## PROBLEM REQUIREMENTS
Retype the entries exactly. Include every line.

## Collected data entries
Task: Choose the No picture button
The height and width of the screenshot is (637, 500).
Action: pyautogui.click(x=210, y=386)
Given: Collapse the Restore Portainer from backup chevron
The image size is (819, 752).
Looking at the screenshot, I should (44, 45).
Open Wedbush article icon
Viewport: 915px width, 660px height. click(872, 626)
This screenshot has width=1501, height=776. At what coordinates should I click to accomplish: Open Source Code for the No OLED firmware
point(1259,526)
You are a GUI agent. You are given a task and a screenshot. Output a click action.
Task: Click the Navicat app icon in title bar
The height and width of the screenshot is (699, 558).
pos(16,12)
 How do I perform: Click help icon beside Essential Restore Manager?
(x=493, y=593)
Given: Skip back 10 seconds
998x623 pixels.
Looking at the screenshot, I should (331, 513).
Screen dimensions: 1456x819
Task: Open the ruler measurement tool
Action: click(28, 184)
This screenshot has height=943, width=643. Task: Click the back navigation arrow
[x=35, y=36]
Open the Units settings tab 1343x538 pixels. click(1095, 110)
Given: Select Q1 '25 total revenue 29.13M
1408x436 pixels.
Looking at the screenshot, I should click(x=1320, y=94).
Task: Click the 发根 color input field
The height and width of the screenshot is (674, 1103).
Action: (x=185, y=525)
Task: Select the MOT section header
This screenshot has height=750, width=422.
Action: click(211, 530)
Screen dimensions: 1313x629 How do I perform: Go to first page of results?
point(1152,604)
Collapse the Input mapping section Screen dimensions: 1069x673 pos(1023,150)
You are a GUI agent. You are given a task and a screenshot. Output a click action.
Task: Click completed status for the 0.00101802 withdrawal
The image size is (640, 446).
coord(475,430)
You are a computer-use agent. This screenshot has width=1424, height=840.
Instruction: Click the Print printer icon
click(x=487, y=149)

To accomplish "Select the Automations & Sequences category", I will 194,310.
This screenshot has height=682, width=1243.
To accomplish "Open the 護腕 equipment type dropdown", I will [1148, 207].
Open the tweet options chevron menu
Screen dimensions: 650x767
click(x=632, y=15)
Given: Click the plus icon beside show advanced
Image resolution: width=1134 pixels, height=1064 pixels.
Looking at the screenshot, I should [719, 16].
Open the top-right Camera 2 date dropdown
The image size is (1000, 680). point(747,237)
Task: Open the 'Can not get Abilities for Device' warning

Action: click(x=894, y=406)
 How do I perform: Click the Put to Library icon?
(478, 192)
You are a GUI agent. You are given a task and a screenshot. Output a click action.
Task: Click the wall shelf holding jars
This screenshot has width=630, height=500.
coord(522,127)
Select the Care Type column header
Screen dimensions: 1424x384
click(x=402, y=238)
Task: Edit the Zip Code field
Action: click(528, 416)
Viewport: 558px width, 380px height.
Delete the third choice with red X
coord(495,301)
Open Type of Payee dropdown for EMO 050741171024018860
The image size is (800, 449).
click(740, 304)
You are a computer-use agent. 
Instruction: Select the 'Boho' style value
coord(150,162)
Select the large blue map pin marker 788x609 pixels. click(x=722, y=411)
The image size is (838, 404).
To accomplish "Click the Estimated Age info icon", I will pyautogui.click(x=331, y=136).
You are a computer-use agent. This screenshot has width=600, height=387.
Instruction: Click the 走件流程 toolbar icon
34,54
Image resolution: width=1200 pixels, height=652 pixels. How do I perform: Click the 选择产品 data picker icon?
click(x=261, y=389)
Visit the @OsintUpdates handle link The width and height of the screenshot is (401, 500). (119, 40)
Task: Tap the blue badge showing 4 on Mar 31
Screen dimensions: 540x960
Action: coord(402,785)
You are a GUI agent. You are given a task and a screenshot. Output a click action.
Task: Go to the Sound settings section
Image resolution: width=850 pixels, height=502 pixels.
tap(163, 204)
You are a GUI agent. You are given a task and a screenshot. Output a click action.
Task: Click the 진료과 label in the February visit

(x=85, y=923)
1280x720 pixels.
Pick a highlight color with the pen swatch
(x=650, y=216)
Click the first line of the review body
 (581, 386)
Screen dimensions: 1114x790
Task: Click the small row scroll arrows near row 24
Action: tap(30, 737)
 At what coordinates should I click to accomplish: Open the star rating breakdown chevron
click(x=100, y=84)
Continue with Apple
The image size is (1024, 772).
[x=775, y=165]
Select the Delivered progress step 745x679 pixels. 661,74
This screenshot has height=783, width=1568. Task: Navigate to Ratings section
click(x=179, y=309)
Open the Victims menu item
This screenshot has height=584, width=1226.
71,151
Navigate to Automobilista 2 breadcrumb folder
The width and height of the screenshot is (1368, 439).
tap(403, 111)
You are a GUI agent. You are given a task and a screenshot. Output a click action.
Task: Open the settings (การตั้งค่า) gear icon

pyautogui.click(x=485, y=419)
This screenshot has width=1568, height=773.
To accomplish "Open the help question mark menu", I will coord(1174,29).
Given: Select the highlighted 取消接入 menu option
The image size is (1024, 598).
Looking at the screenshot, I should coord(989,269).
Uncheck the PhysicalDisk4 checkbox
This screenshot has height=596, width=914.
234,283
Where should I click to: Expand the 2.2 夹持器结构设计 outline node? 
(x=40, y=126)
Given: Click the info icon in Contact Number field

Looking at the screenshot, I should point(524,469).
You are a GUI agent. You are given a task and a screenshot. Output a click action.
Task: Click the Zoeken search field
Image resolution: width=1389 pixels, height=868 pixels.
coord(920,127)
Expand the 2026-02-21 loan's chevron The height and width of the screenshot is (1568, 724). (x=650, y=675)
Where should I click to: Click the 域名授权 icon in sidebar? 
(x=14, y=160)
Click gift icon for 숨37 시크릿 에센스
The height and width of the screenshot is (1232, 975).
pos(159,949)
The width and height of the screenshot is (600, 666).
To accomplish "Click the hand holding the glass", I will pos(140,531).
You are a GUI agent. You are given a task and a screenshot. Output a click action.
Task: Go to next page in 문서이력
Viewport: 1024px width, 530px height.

## RESPONSE
Task: Choose the No picture button
The height and width of the screenshot is (637, 500).
Action: pyautogui.click(x=210, y=386)
Given: Collapse the Restore Portainer from backup chevron
The image size is (819, 752).
Looking at the screenshot, I should (44, 45).
Open Wedbush article icon
Viewport: 915px width, 660px height. click(872, 626)
This screenshot has width=1501, height=776. At what coordinates should I click to accomplish: Open Source Code for the No OLED firmware
point(1259,526)
You are a GUI agent. You are given a task and a screenshot. Output a click action.
Task: Click the Navicat app icon in title bar
The height and width of the screenshot is (699, 558).
pos(16,12)
 How do I perform: Click help icon beside Essential Restore Manager?
(x=493, y=593)
Given: Skip back 10 seconds
998x623 pixels.
Looking at the screenshot, I should (331, 513).
Screen dimensions: 1456x819
Task: Open the ruler measurement tool
Action: click(28, 184)
This screenshot has height=943, width=643. Task: Click the back navigation arrow
[x=35, y=36]
Open the Units settings tab 1343x538 pixels. click(1095, 110)
Given: Select Q1 '25 total revenue 29.13M
1408x436 pixels.
Looking at the screenshot, I should click(x=1320, y=94).
Task: Click the 发根 color input field
The height and width of the screenshot is (674, 1103).
Action: (x=185, y=525)
Task: Select the MOT section header
This screenshot has height=750, width=422.
Action: click(211, 530)
Screen dimensions: 1313x629 How do I perform: Go to first page of results?
point(1152,604)
Collapse the Input mapping section Screen dimensions: 1069x673 pos(1023,150)
You are a GUI agent. You are given a task and a screenshot. Output a click action.
Task: Click completed status for the 0.00101802 withdrawal
The image size is (640, 446).
coord(475,430)
You are a computer-use agent. This screenshot has width=1424, height=840.
Instruction: Click the Print printer icon
click(x=487, y=149)

To accomplish "Select the Automations & Sequences category", I will 194,310.
This screenshot has height=682, width=1243.
To accomplish "Open the 護腕 equipment type dropdown", I will [1148, 207].
Open the tweet options chevron menu
Screen dimensions: 650x767
click(x=632, y=15)
Given: Click the plus icon beside show advanced
Image resolution: width=1134 pixels, height=1064 pixels.
Looking at the screenshot, I should [719, 16].
Open the top-right Camera 2 date dropdown
The image size is (1000, 680). point(747,237)
Task: Open the 'Can not get Abilities for Device' warning

Action: click(x=894, y=406)
 How do I perform: Click the Put to Library icon?
(478, 192)
You are a GUI agent. You are given a task and a screenshot. Output a click action.
Task: Click the wall shelf holding jars
This screenshot has width=630, height=500.
coord(522,127)
Select the Care Type column header
Screen dimensions: 1424x384
click(x=402, y=238)
Task: Edit the Zip Code field
Action: click(528, 416)
Viewport: 558px width, 380px height.
Delete the third choice with red X
coord(495,301)
Open Type of Payee dropdown for EMO 050741171024018860
The image size is (800, 449).
click(740, 304)
You are a computer-use agent. 
Instruction: Select the 'Boho' style value
coord(150,162)
Select the large blue map pin marker 788x609 pixels. click(x=722, y=411)
The image size is (838, 404).
To accomplish "Click the Estimated Age info icon", I will pyautogui.click(x=331, y=136).
You are a computer-use agent. This screenshot has width=600, height=387.
Instruction: Click the 走件流程 toolbar icon
34,54
Image resolution: width=1200 pixels, height=652 pixels. How do I perform: Click the 选择产品 data picker icon?
click(x=261, y=389)
Visit the @OsintUpdates handle link The width and height of the screenshot is (401, 500). (119, 40)
Task: Tap the blue badge showing 4 on Mar 31
Screen dimensions: 540x960
Action: coord(402,785)
You are a GUI agent. You are given a task and a screenshot. Output a click action.
Task: Go to the Sound settings section
Image resolution: width=850 pixels, height=502 pixels.
tap(163, 204)
You are a GUI agent. You are given a task and a screenshot. Output a click action.
Task: Click the 진료과 label in the February visit

(x=85, y=923)
1280x720 pixels.
Pick a highlight color with the pen swatch
(x=650, y=216)
Click the first line of the review body
 (581, 386)
Screen dimensions: 1114x790
Task: Click the small row scroll arrows near row 24
Action: tap(30, 737)
 At what coordinates should I click to accomplish: Open the star rating breakdown chevron
click(x=100, y=84)
Continue with Apple
The image size is (1024, 772).
[x=775, y=165]
Select the Delivered progress step 745x679 pixels. 661,74
This screenshot has height=783, width=1568. Task: Navigate to Ratings section
click(x=179, y=309)
Open the Victims menu item
This screenshot has height=584, width=1226.
71,151
Navigate to Automobilista 2 breadcrumb folder
The width and height of the screenshot is (1368, 439).
tap(403, 111)
You are a GUI agent. You are given a task and a screenshot. Output a click action.
Task: Open the settings (การตั้งค่า) gear icon

pyautogui.click(x=485, y=419)
This screenshot has width=1568, height=773.
To accomplish "Open the help question mark menu", I will coord(1174,29).
Given: Select the highlighted 取消接入 menu option
The image size is (1024, 598).
Looking at the screenshot, I should coord(989,269).
Uncheck the PhysicalDisk4 checkbox
This screenshot has height=596, width=914.
234,283
Where should I click to: Expand the 2.2 夹持器结构设计 outline node? 
(x=40, y=126)
Given: Click the info icon in Contact Number field

Looking at the screenshot, I should point(524,469).
You are a GUI agent. You are given a task and a screenshot. Output a click action.
Task: Click the Zoeken search field
Image resolution: width=1389 pixels, height=868 pixels.
coord(920,127)
Expand the 2026-02-21 loan's chevron The height and width of the screenshot is (1568, 724). (x=650, y=675)
Where should I click to: Click the 域名授权 icon in sidebar? 
(x=14, y=160)
Click gift icon for 숨37 시크릿 에센스
The height and width of the screenshot is (1232, 975).
pos(159,949)
The width and height of the screenshot is (600, 666).
To accomplish "Click the hand holding the glass", I will pos(140,531).
You are a GUI agent. You are given a task and a screenshot. Output a click action.
Task: Go to next page in 문서이력
Viewport: 1024px width, 530px height.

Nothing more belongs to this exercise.